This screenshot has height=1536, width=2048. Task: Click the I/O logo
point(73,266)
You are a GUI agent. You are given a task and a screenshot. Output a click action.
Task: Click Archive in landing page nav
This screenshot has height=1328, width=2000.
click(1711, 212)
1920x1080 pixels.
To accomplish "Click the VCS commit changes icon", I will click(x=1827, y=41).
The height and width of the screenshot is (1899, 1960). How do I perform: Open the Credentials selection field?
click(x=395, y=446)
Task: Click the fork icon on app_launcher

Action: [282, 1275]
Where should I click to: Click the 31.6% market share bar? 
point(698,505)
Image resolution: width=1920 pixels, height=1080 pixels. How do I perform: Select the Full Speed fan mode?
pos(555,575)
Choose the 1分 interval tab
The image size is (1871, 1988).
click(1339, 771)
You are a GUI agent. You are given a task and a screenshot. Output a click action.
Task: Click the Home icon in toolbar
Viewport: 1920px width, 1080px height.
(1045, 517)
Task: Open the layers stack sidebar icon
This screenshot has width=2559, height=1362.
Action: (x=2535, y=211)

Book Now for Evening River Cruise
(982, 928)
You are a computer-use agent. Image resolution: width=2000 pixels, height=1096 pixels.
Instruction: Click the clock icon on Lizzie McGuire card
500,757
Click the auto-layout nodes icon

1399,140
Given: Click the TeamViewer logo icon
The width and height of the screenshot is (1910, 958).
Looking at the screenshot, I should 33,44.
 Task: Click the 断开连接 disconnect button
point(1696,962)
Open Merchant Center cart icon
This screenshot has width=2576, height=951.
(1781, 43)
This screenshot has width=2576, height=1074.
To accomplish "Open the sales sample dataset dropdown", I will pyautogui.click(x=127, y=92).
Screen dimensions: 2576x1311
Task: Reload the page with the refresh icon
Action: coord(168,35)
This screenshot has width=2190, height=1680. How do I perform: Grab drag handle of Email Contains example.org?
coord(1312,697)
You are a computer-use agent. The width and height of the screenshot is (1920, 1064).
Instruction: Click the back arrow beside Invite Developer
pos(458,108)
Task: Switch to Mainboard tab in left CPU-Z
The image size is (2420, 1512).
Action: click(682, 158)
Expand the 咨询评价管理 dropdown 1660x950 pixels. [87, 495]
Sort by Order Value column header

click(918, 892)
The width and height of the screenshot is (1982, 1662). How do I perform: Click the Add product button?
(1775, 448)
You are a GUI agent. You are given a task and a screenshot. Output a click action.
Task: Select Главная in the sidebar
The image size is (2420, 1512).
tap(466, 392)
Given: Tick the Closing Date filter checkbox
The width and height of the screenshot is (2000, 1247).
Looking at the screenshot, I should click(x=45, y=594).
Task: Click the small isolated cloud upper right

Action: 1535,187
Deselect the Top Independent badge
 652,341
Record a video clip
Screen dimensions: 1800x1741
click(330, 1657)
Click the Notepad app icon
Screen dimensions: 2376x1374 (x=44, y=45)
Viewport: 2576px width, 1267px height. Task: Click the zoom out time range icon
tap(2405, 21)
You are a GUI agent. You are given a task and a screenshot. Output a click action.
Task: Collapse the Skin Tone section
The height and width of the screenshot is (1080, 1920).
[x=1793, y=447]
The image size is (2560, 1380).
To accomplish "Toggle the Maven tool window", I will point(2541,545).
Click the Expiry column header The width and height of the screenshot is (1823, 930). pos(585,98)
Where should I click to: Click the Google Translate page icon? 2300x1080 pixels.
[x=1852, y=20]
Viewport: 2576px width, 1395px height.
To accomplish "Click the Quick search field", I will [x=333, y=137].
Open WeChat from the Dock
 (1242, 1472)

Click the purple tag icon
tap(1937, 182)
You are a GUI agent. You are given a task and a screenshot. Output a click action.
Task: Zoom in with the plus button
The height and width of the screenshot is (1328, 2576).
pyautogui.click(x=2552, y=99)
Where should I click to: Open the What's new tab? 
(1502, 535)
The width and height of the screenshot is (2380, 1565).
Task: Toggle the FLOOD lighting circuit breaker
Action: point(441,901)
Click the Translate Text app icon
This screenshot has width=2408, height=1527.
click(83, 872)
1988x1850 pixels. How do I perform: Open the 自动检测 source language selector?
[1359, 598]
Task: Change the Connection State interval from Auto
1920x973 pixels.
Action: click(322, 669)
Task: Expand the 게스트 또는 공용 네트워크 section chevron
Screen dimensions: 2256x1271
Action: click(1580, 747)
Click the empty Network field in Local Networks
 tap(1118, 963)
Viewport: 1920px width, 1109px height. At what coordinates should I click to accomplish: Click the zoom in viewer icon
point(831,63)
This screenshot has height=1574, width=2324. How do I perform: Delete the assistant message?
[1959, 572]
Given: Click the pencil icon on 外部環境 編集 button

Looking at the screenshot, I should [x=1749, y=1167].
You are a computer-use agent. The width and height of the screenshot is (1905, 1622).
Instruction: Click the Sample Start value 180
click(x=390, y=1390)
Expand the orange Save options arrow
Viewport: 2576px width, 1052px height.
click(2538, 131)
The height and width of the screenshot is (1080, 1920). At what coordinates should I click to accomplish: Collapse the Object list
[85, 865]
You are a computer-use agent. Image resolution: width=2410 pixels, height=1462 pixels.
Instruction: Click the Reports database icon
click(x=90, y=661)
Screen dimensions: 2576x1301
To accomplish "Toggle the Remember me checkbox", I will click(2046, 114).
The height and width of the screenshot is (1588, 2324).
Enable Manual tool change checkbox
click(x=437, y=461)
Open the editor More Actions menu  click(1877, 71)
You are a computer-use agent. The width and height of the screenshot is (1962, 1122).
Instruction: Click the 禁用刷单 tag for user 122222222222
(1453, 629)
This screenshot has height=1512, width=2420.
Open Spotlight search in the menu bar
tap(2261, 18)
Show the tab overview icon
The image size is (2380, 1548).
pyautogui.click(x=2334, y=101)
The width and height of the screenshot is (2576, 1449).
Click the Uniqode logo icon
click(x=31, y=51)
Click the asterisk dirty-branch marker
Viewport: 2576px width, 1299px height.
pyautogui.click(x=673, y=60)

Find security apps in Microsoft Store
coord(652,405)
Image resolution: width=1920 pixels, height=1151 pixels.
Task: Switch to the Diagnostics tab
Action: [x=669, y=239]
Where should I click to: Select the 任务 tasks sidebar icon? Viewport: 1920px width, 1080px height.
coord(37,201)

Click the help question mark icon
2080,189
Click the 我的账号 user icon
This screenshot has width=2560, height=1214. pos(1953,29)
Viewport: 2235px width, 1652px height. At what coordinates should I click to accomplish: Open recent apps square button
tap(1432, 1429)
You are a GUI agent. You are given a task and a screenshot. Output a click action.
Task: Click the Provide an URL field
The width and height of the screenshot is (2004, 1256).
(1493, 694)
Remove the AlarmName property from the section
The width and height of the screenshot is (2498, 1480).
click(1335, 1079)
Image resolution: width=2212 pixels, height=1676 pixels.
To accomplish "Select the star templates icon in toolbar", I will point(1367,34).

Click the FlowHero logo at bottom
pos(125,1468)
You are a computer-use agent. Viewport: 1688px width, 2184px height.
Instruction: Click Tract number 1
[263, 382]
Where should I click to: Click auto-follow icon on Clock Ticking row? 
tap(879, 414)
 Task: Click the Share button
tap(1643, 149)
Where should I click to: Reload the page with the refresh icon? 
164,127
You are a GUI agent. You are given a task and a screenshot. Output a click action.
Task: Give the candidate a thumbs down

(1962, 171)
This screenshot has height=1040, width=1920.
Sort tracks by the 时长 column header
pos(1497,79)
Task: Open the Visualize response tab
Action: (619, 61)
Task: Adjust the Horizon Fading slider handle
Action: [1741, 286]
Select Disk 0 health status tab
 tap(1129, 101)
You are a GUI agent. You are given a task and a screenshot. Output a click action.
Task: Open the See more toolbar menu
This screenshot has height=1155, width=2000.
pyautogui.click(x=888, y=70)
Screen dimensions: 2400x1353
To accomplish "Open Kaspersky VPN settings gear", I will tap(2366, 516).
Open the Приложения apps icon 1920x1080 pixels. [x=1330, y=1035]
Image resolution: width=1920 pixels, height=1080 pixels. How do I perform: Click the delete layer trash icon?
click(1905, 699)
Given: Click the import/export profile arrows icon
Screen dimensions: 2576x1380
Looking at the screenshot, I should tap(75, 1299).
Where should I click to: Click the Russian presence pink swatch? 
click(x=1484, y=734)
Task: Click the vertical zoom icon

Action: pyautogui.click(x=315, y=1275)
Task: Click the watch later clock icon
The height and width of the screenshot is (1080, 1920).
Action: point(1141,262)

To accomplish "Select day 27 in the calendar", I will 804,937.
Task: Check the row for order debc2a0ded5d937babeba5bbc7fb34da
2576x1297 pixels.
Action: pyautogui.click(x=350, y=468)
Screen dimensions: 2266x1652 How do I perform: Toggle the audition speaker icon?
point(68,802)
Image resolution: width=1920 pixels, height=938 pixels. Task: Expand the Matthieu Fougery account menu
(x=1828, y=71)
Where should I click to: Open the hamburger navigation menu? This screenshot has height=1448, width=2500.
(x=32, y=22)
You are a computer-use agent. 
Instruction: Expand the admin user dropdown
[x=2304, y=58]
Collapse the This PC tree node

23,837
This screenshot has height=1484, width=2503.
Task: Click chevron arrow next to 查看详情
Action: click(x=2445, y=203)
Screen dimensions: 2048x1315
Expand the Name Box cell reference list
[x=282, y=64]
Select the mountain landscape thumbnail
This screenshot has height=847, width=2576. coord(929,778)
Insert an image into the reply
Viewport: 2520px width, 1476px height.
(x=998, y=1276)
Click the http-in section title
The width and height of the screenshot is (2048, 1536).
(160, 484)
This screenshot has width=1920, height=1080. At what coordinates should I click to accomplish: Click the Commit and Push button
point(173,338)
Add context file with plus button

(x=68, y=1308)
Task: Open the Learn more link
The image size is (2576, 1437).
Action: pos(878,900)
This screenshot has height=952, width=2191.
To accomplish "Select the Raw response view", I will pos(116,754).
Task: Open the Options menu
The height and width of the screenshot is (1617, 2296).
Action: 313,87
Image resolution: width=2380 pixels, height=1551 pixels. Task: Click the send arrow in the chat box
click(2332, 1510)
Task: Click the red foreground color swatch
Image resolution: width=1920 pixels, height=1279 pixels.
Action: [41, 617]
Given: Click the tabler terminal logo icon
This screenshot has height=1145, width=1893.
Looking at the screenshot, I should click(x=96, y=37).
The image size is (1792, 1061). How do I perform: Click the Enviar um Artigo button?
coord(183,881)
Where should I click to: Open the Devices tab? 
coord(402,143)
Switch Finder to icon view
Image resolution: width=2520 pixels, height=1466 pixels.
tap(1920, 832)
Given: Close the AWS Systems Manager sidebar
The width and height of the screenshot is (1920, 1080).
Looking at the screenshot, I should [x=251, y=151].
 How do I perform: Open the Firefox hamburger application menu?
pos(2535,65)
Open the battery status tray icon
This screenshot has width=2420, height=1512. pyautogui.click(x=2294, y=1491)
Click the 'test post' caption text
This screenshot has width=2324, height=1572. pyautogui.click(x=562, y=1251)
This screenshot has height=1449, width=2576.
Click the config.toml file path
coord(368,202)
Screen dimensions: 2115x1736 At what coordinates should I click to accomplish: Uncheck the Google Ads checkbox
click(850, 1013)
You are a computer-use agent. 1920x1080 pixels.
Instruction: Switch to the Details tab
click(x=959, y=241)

============================================================

Repeat, character for character, the lines from the one that holds "Open the battery status tray icon" to the final line of the material, inclusive, and no other lines.

• [SOLVED PROBLEM]
Open the battery status tray icon
This screenshot has width=2420, height=1512. pyautogui.click(x=2294, y=1491)
Click the 'test post' caption text
This screenshot has width=2324, height=1572. pyautogui.click(x=562, y=1251)
This screenshot has height=1449, width=2576.
Click the config.toml file path
coord(368,202)
Screen dimensions: 2115x1736 At what coordinates should I click to accomplish: Uncheck the Google Ads checkbox
click(850, 1013)
You are a computer-use agent. 1920x1080 pixels.
Instruction: Switch to the Details tab
click(x=959, y=241)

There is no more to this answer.